Parks’ crime photos may have been conceived originally for a periodical, a relatively low-brow form, even considered disposable in some quarters. But they’ve come a long way since, all the way into MoMA’s collection. The book closes with a selection of museum touchstones. A checklist of all 56 photographs acquired by MoMA sits across the spread from a reprise of the raiding detectives photo. This was an early gift from Parks to the museum, an unusual silver gelatin print made from a color slide. Perhaps the choice of image was a subtle hint from Parks to the entrenched powers, a critical view of authority. Open the door or we’ll do it for you! It’s hard to know in hindsight. In any case its visual power has gained since, and the photograph provides a thought-provoking coda to an exceptional monograph. 

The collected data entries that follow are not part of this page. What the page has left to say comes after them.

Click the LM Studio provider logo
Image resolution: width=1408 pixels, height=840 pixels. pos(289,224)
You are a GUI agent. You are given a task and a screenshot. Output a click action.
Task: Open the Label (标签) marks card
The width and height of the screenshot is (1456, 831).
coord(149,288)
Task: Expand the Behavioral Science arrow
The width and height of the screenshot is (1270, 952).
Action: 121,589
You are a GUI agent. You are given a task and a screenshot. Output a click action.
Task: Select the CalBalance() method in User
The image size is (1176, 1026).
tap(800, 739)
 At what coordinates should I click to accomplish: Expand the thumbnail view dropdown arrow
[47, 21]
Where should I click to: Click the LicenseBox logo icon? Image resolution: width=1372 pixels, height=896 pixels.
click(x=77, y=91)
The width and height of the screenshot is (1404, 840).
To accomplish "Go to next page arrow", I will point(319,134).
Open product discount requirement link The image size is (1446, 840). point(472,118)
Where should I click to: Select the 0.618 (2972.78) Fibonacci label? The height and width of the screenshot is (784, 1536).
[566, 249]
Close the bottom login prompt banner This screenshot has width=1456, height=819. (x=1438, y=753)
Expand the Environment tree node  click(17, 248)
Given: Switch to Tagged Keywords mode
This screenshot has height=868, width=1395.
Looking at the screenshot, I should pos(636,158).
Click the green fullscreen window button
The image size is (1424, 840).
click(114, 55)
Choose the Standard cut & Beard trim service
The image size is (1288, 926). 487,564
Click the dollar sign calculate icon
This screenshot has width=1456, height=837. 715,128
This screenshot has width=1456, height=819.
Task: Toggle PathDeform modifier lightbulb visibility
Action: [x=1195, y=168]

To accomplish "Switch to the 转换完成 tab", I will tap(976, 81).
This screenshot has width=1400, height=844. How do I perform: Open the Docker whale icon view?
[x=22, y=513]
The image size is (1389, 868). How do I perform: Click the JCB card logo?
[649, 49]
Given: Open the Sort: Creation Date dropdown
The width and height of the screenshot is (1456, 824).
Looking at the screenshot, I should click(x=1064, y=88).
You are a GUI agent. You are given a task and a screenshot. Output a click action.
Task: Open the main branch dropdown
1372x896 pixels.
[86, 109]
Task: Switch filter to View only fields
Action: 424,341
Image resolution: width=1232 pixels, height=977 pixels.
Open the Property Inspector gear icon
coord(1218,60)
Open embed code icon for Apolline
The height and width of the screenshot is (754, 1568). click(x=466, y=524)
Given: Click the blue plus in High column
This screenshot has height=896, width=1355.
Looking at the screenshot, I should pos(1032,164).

Collector’s POV: The gallery representation relationships for Gordon Parks are somewhat tricky to unravel. Some galleries clearly represent the Parks estate, while others are putting on shows of his work that may or may not represent a fuller relationship. Some of the galleries where Parks’ work can be found include Howard Greenberg Gallery in New York (here), Jack Shainman Gallery in New York (here), Rhona Hoffman Gallery in Chicago (here), Jackson Fine Art in Atlanta (here), Weinstein Hammons Gallery in Minneapolis (here), and Alison Jacques Gallery in London (here). His prints have been only intermittently available in the secondary markets in recent years, with recent prices ranging between $2000 and $24000.